▶ [The task]:
Please repeat the lines below exactly. Begin with the line containing "You are a GUI" and go on through the line containing "Remove cadre Pocket 4 template".

▶ [Task input]:
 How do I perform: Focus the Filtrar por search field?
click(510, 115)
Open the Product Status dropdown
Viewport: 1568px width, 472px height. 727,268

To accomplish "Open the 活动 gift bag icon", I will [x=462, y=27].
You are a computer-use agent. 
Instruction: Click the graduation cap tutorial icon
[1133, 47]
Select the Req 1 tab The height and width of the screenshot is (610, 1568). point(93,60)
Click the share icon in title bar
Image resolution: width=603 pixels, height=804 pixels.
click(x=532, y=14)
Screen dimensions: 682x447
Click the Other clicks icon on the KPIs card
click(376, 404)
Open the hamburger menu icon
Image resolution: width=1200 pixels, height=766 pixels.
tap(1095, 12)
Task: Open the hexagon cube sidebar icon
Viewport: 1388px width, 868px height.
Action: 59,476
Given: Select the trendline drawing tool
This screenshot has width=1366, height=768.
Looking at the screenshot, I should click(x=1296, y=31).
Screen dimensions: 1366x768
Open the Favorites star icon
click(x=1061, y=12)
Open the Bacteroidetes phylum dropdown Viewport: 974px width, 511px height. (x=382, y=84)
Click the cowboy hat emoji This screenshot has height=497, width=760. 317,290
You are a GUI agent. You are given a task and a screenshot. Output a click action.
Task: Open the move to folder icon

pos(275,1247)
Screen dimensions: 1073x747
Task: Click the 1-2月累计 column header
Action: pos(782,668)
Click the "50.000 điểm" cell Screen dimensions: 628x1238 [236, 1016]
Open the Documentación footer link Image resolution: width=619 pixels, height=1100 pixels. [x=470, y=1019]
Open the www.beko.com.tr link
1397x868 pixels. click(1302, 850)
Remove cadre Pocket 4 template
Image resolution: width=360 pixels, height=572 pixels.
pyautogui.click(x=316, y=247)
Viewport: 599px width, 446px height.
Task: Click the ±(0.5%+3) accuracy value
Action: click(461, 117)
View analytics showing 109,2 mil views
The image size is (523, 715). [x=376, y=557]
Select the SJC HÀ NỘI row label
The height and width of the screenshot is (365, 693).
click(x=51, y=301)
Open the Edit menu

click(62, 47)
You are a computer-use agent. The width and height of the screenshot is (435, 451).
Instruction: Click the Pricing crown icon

▶ [Response to the exercise]:
You are a GUI agent. You are given a task and a screenshot. Output a click action.
Task: Open the move to folder icon

pos(275,1247)
Screen dimensions: 1073x747
Task: Click the 1-2月累计 column header
Action: pos(782,668)
Click the "50.000 điểm" cell Screen dimensions: 628x1238 [236, 1016]
Open the Documentación footer link Image resolution: width=619 pixels, height=1100 pixels. [x=470, y=1019]
Open the www.beko.com.tr link
1397x868 pixels. click(1302, 850)
Remove cadre Pocket 4 template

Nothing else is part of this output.